Episode 2: We are interconnected | A conversation with Pamela Lightsey
We have a responsiblity to agitate for justice, but we can't lose our love for the human soul and its dignity in the midst of that work.
In Our Lives Matter: A Womanist Queer Theology, Pamela Lightsey writes, “Black spirituality is deeper than—and can also be absent from—any relationship with the church universal. Black spirituality, especially Black women’s spirituality, is connected to our very being.” In this second episode of Contemplating Now, Lightsey shares about contemplation's role in activism and asks, “What does protest mean for a scholar?”
Lightsey describes herself as a multi-vocational queer lesbian woman: theologian, ordained United Methodist elder, and social justice activist.

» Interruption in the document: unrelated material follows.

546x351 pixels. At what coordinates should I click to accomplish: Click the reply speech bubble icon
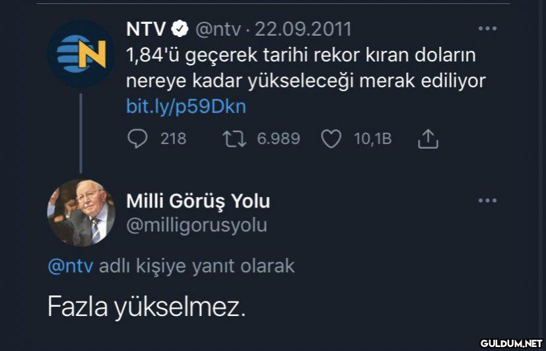coord(136,139)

Since January of 2018, she has served as vice president of academic and student affairs and associate professor of constructive theology at The Meadville Lombard Theological School. Before that, Lightsey served as associate dean of community life and lifelong learning, clinical assistant professor of contextual theology and practice at the Boston University School of Theology.

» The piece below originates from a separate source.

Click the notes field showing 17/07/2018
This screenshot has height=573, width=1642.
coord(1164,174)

Her work centers on the causes of peacemaking, racial justice and LGBTQ rights, reflecting her belief that "humanity is interconnected. This means, I have a responsibility to the world to agitate for justice; I also have a responsibility not to lose my love for the human soul and human dignity in the midst of that work.”

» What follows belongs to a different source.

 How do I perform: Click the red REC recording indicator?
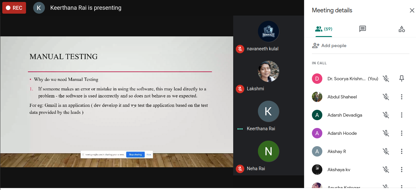pyautogui.click(x=14, y=8)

“Queer womanist theology makes the claim that those bodies of LGBTQ persons are important for the tasks of helping build a peaceable and just world. That happens in relationships,” she writes. “At the end of the day, eradicating oppression is the heart of queer womanist theological reflection. We must examine not just racism but sexisms, not just homophobia but transphobia, not just poverty but war, and not just the fluidity of boundaries but the hegemony of the status quo.”